Archive for May 5th, 2006

Some Neck on Ye

On a recent trip to Spain we bought an ostrich feather duster. I don’t know why, but I thought that ‘ostrich feather’ described the style of the duster, rather than the, ah, substance.

Then I read the label and it says: ‘MIRKO has selected for you in this duster the highest quality of ostrich feathers, to treat delicately any surface or object.’

Now I’m not particularly opposed to the plucking of ostriches so that people can maintain their houses spick and span, and I’m quite happy with the effectiveness of the duster in shifting dust.
But they could have removed the smell of ostrich from it before putting it on sale.

Hanging Out With The BNP

I got the Heathrow Express into central London the other day, and as I looked to the right on the way in, I noticed quite a few English flags hanging from council flat balconies. I thought that it was a bit early yet to be getting excited and patriotic about the World Cup, but now I’m wondering if it was related to this? At the time of Euro ’96 there was a huge promotion of the St George’s Flag, and lots of gushing in the media about how wonderful it was to have a sense of pride in being English, but this seems to have faded a bit since, and now you have the BNP flogging the flag on their website.

Ooh Patron

You know, I didn’t think Charles Clarke was all that bad as a British Home Secretary, but he was probably undermined to a large extent by Blair in the aftermath of the July bombings last year. Also, he probably came across as too amiable, too reticent, to mete out ‘justice’ when it was required. Not so former communist John Reid, once described famously as a ‘patronising bastard‘, a description which, based on his media appearances during his time as Northern Ireland Secretary, seems accurate enough to my mind. Say! Now that I think of it, ‘patronising bastard’ could be used as a euphemism for ‘ex-communist’, or vice-versa, whichever you prefer.

Labyrinthine Text Messages

Colm Tóibín’s review of a new biography of Jorge Luis Borges is well worth the read, if you like that sort of thing.

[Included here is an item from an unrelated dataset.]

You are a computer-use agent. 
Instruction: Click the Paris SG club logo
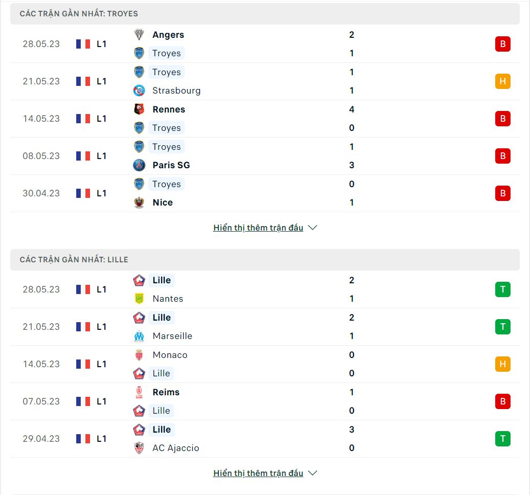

I liked this bit: (emphasis mine)

Six months before his father’s death, Williamson points out, Borges wrote a
book review for an Argentine magazine which is much more likely to have offered
the inspiration for ‘Pierre Menard’ than his father’s vain request. The book was
Paul Valéry’s Introduction à la poétique. Williamson writes: ‘The same text,
according to Borges, could mean different things to different readers in
different periods, and he quoted a line from a poem by Cervantes to show that a
reader in the 20th century would derive a different sense from the very same
words.’
Borges wrote: ‘Time – a friend to Cervantes – has corrected the proofs
for him.’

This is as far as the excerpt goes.